There is presently a banner popping up requesting donations. It advises that Wikipedia does not use ads (which is fine) but it also states that Wikipedia does not use/receive and government funding. My question is (if I may ask it here) is; Why Not? If there were any kind of government funds (ie: grants, etc.) that were available, with no strings attached, why would Wikipedia not pursue this means of income? Nobody wants ad banners blinking across the pages, but I know I wouldn't mind a small notation somewhere that read something like "Sponsored in part by the U.S. Dept. of Education", instead of these huge pop-ups asking for money every few months. Anybody? - thewolfchild 00:02, 2 July 2013 (UTC)

There are always strings attached to grants. GB fan 00:14, 2 July 2013 (UTC)
Always? - thewolfchild 16:51, 11 July 2013 (UTC)
And there are plenty of people around the world who who might well be suspicious of the neutrality of articles in an encyclopaedia sponsored by all or any of the governments of the US, Cuba, India, Pakistan… [list continues]. Ian Spackman (talk) 00:18, 2 July 2013 (UTC)
Re: Donation banners: I got one of those, too, whilst I was logged out earlier today. I thought we only did a single fundraising drive in December?
Re: Government funding: It would be exceptionally difficult to decide on criteria, for who we allowed space to in a "sponsored by" banner. I.e. Do we allow all governments (even benevolent dictatorships), and all government depts (even the ministry of peace), this privilege? If the US Dept of Education donated $Xmillion (which they ought to be paying teachers with...), does that make them more noteworthy than the smaller foundation:Benefactors? TL;DR - it's complicated! –Quiddity (talk) 00:27, 2 July 2013 (UTC)
I don't think the Department of Education pays teachers, although maybe they should.
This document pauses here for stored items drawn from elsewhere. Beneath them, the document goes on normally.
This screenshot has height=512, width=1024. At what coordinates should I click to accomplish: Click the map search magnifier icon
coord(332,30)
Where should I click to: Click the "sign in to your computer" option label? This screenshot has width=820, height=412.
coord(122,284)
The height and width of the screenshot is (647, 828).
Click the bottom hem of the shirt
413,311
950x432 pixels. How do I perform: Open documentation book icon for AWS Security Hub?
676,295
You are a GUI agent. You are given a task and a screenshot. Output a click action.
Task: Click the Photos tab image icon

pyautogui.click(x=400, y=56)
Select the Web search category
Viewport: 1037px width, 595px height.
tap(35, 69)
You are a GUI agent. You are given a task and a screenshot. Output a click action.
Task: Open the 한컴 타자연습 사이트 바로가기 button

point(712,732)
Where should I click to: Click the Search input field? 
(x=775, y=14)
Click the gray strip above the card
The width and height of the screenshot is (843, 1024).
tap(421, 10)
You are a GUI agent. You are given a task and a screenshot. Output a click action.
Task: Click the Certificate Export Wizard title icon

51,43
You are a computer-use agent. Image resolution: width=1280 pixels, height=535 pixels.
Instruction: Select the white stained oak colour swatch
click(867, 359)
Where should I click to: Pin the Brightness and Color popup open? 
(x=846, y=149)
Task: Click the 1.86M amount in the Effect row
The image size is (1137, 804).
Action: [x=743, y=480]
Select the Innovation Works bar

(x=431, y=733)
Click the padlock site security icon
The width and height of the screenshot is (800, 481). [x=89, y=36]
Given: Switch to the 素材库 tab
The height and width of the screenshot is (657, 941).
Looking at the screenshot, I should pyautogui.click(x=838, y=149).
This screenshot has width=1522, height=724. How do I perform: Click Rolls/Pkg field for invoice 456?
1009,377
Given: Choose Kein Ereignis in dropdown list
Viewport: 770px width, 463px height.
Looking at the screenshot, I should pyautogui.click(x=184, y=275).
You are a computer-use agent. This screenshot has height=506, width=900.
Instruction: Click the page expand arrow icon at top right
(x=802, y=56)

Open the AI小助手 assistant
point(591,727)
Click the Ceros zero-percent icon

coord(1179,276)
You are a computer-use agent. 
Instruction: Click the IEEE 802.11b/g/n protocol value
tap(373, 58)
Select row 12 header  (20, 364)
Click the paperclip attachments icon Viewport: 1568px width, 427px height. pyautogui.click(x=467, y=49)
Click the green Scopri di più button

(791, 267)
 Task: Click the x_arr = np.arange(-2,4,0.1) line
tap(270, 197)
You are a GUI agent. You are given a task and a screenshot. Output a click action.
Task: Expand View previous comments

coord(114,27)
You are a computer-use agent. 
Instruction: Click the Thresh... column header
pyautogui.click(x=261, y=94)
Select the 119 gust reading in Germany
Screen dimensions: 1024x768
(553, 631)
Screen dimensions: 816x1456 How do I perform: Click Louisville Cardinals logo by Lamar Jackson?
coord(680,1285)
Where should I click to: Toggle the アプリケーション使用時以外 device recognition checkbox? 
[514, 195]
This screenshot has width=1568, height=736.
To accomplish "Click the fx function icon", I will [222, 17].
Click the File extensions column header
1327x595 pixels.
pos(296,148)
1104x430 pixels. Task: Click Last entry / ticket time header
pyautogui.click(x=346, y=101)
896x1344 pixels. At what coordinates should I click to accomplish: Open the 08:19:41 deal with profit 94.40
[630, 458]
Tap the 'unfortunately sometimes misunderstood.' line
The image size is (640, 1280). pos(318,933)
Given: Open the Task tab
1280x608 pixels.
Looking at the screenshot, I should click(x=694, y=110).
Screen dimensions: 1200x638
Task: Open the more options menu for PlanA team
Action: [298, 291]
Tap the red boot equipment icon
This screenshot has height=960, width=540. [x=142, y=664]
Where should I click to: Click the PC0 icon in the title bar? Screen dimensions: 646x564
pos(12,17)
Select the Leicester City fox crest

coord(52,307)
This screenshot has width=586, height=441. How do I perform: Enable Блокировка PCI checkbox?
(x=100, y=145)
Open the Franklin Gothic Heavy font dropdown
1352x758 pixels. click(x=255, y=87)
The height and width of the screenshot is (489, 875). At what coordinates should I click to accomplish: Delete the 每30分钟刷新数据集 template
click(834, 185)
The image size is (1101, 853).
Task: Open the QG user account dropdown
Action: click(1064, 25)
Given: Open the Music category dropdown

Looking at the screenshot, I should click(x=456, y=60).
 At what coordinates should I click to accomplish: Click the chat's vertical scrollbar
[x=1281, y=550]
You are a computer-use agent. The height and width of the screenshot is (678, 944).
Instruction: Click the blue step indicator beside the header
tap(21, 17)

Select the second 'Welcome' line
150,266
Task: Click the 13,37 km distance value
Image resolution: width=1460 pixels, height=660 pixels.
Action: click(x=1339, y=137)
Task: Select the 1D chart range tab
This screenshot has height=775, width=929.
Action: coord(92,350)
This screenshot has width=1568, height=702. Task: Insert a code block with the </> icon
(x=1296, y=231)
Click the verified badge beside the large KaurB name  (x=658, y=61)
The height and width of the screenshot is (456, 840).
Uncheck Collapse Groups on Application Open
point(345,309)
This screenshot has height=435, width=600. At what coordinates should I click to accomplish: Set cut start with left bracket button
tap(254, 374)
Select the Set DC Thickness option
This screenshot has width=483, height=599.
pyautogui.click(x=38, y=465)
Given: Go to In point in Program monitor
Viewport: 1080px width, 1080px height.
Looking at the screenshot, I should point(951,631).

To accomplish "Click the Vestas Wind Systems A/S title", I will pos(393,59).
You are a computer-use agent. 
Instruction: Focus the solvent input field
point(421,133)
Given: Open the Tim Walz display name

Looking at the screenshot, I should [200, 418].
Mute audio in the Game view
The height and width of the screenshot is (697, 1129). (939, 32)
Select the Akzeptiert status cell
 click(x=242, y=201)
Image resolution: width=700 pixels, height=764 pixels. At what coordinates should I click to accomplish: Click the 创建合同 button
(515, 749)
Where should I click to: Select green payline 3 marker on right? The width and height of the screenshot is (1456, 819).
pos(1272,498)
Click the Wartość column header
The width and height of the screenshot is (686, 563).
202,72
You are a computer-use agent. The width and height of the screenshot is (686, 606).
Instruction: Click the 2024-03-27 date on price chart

I have 5 teachers in my immediate family + 1 librarian. :-) -Steve Dufour (talk) 00:20, 3 July 2013 (UTC)
I can promise you that any article funded by the US Department of Defense would provoke unfavorable publicity to Wikipedia, from the people opposed to DoD's less-selective push-button hits on people in the Afghan/Pakistani highlands. And any identification between the US National Security Agency and WP would be worse. loupgarous (talk) 21:17, 4 July 2013 (UTC)
Who said anything about the "Department of Defense"? - thewolfchild 16:48, 11 July 2013 (UTC)
I did. As an American who is all too aware of the bad publicity connected with my country's controversial actions in certain areas, I was exploring the alternatives to Department of Education grants-in-aid, probably intended to repair the public perception of our defense and intelligence agencies - and their impact on WP. loupgarous (talk) 00:56, 12 July 2013 (UTC)
Lamentably, if grants in aid to the Wikipedia Foundation by (say) the US Department of Education were to become known, Wikipedia would inevitably become a lightning rod for political attacks against the politician or political party identified with the grants. I'm not saying that's right or wrong, but it's certainly not something Wikipedia needs. loupgarous (talk) 03:51, 2 July 2013 (UTC)
Yeah, it would be like PBS. Really we shouldn't object to WP fundraising. You think you should get everything for free? Steve Dufour (talk) 00:16, 3 July 2013 (UTC)
I don't think I should get everything for free, nor do I object to WP fundraising. Unfortunately I suffer from a rare illness which has prevented me making a living in fields for which I am trained, so that my contributions to Wikipedia have had to be in kind (editing articles). I do have professional qualifications in that field, so my "in-kind" contributions have some value to WP. loupgarous (talk) 21:08, 4 July 2013 (UTC)
Yeah, wouldn't be worth the trouble and drama it would cause, and the resulting (perceived) loss of neutrality. Andrew Lenahan - Starblind 13:36, 3 July 2013 (UTC)
While political argle-bargle is ubiquitous, WP deals with it pretty well for an Internet activity. Part of the WP editor's duties are suppressing lack of objectivity (perceived, even) on one's own part and deleting actual lack of objectivity from WP articles. If we undertake to delete ANY perceived lack of objectivity from our articles, one of those cheap terabyte hard drives will hold what's left of WP when we're done. But having worked in government, I think the LAST thing we need is to become an arm of it, even to the extent of receiving government-distributed largess. There's no such thing as making ALL the taxpayers happy. loupgarous (talk) 21:08, 4 July 2013 (UTC)
loupgarous, I Guess the "rare illness you suffer from" isn't hippopotomonstrosesquippedaliophobia? Kidding aside, that's quite the verbose post you have left. But, thank you for the reply, none-the-less. - thewolfchild 16:48, 11 July 2013 (UTC)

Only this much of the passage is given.